REQUIRED ACTIONS:
#1 Answer these questions using the childcare passage:
(a) How many days per week is DS going to be put in daycare?
(b) Where is that daycare center located?
(c) How old was Matt when the family began having a nanny?
#2 Print the section of the childcare passage from "So I guess my" up to and including "explore more options.", unchanged.

SUPPLIED PASSAGE:
* START *

So I guess my words of wisdom - do what feels right. There is no "best answer" - just the best answer at the time. I will admit - if we could put S in a private setting again, I'd do it in a heartbeat.
Due to rough finances, we haven't put DS into daycare and I've been bringing him to my office (family run company). It worked until recently ... now he feels constrained and is restless.
We're actually looking to put him in daycare two days per week (all we can afford). The daycare center is across the street from my office and my best friend's daughter has been going there since she was 3 months old. If my job situation changes, I'll explore more options.
Bronx Zoo: Summer 2013
To read my blog, click on the giraffe pic below!
We have had a nanny since Matt was 3 months old and I really love it.
I was worried about socialization but once Matt got older I set up play dates with other nannies on the street. Now Matt plays every day with the girls next door and a couple of times a week with another boy down the street. I encouraged our nanny to find opportunities to make sure Matty is not "suck in the house" all day.

* END *

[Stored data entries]
* START *

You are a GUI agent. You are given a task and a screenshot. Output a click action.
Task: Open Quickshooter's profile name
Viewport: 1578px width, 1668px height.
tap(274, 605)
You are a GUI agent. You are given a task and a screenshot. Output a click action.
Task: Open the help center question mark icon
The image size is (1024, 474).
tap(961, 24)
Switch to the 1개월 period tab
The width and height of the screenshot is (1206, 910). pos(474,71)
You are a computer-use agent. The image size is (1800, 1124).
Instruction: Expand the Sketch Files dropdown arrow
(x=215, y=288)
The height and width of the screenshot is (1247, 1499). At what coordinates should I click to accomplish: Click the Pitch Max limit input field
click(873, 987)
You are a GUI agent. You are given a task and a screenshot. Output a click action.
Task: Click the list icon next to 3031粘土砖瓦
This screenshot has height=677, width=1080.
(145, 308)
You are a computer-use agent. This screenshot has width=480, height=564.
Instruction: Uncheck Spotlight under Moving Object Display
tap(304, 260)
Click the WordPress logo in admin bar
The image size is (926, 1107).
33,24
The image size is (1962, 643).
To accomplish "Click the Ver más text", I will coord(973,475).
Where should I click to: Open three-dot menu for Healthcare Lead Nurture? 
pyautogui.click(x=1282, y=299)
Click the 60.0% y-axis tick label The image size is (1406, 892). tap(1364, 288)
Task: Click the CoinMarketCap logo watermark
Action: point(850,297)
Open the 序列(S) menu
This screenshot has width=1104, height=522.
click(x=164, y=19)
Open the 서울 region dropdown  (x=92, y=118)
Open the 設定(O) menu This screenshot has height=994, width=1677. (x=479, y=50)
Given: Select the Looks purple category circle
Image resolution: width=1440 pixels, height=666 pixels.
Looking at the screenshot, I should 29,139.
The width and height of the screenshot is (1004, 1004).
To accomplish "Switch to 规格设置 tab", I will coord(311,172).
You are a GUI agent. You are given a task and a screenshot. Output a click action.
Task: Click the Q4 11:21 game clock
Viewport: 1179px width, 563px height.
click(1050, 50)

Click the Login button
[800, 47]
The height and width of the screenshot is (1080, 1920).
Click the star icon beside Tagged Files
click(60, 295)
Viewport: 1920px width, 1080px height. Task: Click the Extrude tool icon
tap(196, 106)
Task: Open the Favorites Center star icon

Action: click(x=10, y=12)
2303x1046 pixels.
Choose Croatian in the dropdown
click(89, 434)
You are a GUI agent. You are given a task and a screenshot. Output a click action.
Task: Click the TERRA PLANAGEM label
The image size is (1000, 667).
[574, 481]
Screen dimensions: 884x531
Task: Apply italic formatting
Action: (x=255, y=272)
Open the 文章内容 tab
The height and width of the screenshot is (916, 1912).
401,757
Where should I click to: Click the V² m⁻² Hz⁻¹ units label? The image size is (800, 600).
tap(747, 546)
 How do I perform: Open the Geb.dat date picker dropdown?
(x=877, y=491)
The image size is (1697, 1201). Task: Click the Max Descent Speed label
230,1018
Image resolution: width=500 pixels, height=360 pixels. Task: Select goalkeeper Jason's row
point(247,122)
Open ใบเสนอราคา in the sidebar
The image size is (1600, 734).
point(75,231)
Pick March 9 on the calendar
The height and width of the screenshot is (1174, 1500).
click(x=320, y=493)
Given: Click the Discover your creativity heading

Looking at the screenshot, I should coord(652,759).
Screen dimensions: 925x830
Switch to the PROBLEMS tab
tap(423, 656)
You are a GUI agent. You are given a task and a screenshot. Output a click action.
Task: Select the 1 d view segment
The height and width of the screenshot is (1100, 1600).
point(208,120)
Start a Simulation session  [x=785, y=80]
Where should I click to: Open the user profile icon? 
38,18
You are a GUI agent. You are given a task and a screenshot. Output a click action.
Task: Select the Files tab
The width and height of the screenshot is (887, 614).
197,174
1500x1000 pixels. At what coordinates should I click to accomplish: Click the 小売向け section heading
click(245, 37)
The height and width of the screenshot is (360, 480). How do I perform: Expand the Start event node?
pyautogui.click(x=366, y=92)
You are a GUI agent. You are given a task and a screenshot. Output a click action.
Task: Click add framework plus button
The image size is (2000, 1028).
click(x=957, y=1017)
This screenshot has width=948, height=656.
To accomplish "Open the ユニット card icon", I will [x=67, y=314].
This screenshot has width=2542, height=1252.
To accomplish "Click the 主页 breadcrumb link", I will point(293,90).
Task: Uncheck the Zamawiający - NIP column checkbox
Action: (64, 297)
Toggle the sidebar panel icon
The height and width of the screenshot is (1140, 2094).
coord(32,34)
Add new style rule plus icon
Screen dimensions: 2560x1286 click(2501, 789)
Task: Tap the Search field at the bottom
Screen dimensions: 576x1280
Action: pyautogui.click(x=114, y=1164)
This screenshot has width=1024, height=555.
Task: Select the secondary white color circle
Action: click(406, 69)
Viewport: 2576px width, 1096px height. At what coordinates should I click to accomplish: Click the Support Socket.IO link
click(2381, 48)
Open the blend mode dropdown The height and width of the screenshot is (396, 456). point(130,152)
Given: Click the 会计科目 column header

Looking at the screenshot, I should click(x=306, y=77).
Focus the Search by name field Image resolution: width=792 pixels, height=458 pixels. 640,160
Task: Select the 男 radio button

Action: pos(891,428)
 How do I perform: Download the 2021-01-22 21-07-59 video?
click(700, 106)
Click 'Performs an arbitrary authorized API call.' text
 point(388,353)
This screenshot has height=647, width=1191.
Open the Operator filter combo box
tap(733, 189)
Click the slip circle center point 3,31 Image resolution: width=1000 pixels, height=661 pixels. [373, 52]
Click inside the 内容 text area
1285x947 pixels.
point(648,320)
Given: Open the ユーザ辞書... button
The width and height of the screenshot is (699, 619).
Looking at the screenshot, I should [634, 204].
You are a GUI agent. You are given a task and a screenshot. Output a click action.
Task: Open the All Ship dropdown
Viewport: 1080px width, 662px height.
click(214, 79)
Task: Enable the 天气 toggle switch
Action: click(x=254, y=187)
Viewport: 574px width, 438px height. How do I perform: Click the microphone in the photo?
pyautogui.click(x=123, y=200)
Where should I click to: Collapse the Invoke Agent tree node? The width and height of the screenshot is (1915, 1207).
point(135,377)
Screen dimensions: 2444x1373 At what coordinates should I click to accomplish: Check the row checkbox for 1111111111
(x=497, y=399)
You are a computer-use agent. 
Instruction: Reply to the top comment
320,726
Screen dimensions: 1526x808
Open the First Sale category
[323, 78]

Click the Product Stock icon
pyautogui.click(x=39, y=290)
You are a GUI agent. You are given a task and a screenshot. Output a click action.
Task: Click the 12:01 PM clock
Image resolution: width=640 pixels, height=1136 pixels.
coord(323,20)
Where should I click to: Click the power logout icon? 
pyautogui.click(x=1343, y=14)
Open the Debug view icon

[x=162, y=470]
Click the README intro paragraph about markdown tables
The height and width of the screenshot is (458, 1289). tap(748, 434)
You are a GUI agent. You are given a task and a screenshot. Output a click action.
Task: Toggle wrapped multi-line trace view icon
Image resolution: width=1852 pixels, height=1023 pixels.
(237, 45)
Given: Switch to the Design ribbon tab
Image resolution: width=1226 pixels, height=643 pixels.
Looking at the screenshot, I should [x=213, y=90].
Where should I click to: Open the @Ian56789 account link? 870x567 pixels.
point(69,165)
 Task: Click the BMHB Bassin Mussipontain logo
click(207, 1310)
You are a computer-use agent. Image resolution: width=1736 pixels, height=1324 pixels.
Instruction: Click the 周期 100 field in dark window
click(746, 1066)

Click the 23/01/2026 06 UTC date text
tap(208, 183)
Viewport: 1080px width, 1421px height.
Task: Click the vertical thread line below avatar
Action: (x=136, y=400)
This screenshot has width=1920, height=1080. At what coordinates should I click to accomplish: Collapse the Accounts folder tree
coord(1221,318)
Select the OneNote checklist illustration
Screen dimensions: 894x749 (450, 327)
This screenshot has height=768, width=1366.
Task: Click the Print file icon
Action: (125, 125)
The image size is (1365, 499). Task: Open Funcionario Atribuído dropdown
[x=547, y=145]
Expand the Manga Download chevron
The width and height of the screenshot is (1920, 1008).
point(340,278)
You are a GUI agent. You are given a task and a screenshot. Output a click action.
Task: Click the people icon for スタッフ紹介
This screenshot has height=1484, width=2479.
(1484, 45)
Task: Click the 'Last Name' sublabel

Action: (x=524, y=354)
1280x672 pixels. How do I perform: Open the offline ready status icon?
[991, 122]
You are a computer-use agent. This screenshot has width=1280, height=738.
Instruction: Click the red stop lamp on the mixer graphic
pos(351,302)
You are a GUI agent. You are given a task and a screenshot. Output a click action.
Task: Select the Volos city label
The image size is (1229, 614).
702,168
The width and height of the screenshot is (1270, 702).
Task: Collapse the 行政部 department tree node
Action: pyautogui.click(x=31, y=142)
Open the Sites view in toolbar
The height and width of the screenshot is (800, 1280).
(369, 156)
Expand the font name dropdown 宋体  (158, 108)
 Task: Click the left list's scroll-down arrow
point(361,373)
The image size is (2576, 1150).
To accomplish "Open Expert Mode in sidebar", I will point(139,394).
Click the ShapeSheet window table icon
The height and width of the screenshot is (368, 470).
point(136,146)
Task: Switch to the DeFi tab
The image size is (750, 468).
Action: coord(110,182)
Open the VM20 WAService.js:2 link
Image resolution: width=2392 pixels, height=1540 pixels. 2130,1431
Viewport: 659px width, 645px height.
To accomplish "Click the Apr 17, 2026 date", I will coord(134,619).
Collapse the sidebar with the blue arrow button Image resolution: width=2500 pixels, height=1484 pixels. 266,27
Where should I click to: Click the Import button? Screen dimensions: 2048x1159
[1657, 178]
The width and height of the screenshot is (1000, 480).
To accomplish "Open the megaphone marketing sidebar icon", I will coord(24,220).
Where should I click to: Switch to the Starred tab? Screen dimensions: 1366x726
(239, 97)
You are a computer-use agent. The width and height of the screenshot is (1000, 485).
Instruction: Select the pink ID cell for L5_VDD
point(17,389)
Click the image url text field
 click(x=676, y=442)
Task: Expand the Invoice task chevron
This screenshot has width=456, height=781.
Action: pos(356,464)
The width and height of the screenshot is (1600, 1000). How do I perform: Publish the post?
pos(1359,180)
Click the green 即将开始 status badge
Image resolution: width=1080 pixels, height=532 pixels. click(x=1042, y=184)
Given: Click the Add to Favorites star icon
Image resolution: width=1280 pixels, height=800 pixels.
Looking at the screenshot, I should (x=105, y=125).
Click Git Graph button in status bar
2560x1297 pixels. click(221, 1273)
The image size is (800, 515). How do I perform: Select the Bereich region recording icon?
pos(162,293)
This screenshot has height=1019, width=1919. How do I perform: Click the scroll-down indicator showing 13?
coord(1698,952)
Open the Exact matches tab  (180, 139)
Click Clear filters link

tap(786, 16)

* END *

ANSWERS:
#1
(a) Two days per week.
(b) Across the street from the office.
(c) 3 months old.

#2
So I guess my words of wisdom - do what feels right. There is no "best answer" - just the best answer at the time. I will admit - if we could put S in a private setting again, I'd do it in a heartbeat.
Due to rough finances, we haven't put DS into daycare and I've been bringing him to my office (family run company). It worked until recently ... now he feels constrained and is restless.
We're actually looking to put him in daycare two days per week (all we can afford). The daycare center is across the street from my office and my best friend's daughter has been going there since she was 3 months old. If my job situation changes, I'll explore more options.